As stated above archive mode doesn't cause any load on original source table as it only works on staging table.
Currently, Polt supports table and S3 archive destinations. For S3 files are written in parquet format using SNAPPY compression. For more details about parquet format , see Parquet File Format and more explanation
- IAM role with S3 write access should have the below policy permissions.
statement {
effect = "Allow"
actions = [
"s3:PutObject",
]
resources = [
"arn:aws:s3:::{bucket}/*",
]
}
statement {
effect = "Allow"
actions = [
"kms:GenerateDataKey",
]
resources = [
"{bucket_kms_key_arn}",
]
}- S3 bucket destination path should be in the format of
{bucket}/{prefix}ors3://{bucket}/{prefix}. For example,my-bucket/prefix/. - Currently, Polt only supports S3 archive destination with parquet format. There is no official support for directly writing to Iceberg tables in S3 yet.

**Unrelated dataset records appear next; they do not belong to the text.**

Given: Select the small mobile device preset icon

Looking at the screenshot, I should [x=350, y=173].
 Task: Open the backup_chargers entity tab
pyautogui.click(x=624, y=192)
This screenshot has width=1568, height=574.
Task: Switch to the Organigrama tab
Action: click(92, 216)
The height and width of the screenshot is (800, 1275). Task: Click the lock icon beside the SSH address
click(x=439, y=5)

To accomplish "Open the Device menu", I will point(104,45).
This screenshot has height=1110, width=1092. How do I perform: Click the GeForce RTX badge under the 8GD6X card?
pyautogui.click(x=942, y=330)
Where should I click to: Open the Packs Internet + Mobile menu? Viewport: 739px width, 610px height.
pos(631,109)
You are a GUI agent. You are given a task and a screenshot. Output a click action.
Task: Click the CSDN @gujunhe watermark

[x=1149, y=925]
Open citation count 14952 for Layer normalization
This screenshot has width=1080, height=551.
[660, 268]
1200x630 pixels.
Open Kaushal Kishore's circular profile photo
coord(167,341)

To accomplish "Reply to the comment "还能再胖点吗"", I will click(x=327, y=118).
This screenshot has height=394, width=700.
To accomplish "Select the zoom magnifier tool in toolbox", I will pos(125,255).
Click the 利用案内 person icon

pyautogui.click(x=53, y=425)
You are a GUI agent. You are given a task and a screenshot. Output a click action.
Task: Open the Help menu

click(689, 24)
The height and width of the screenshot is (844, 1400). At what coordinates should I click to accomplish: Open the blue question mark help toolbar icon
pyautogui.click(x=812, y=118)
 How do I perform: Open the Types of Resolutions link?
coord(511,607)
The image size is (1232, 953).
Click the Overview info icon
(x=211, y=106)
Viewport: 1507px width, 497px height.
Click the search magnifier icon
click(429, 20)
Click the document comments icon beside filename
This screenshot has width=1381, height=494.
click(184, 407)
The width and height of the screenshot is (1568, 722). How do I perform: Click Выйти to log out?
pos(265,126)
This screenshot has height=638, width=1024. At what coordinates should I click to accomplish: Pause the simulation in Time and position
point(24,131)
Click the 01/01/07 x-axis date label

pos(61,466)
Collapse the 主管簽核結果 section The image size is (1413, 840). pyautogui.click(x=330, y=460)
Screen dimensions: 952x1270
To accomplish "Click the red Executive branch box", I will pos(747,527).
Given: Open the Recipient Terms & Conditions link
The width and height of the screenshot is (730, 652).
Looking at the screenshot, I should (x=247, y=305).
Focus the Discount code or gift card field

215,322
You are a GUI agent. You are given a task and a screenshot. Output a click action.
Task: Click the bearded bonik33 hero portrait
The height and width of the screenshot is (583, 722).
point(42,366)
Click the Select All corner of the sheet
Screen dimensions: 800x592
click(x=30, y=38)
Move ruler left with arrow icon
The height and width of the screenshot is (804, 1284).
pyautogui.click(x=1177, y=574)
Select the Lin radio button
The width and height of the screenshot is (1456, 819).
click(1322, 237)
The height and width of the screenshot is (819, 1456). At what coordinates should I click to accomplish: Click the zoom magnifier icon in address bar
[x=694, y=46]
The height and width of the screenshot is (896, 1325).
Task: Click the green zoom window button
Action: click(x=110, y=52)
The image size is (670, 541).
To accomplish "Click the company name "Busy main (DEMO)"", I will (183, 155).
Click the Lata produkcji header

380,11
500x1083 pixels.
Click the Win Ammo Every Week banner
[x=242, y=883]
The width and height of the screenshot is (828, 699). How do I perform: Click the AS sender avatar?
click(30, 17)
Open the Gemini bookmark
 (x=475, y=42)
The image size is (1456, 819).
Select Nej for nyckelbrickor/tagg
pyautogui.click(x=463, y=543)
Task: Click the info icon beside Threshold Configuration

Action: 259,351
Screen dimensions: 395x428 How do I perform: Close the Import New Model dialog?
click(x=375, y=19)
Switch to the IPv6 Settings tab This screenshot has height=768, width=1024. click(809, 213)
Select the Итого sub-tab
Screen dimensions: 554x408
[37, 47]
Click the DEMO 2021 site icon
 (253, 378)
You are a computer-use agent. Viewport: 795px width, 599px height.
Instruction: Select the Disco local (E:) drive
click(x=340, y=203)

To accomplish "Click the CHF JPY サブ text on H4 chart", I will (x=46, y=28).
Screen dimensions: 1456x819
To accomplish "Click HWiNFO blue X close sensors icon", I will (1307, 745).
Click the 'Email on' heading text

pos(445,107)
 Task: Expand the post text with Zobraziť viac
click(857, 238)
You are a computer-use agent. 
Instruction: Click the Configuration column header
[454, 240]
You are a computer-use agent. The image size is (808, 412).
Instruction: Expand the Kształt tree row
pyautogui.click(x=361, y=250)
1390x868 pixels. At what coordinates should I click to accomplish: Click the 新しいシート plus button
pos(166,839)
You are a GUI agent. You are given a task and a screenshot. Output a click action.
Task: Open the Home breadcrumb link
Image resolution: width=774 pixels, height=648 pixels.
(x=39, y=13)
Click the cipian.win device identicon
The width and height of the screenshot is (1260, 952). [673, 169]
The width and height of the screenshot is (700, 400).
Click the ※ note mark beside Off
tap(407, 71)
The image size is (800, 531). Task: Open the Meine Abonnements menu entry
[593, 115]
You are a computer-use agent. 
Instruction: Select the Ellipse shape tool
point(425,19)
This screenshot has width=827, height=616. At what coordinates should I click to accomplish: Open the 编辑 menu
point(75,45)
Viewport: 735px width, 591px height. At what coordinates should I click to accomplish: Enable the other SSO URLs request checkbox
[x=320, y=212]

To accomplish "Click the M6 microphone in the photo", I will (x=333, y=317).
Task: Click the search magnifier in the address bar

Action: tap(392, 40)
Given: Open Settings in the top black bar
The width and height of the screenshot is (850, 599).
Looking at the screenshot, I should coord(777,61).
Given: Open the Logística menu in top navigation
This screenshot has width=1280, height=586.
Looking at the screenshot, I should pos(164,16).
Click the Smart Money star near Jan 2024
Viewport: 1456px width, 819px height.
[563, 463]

- If the S3 archive job fails, it is resumable , but there might be some data duplication in the destination due to the nature of chunking and the checkpointing mechanism. Future versions may address this issue. But until then you can refer to this example Glue(spark) job to remove duplicates from parquet files and insert to iceberg table. Remove Duplicates from Parquet Files
- Relies on mysql-client-driver for connecting to MySQL databases.
- Relies on Spirit for chunking the data that needs to be archived and also for many other utilities related to db connection, loading table metadata etc.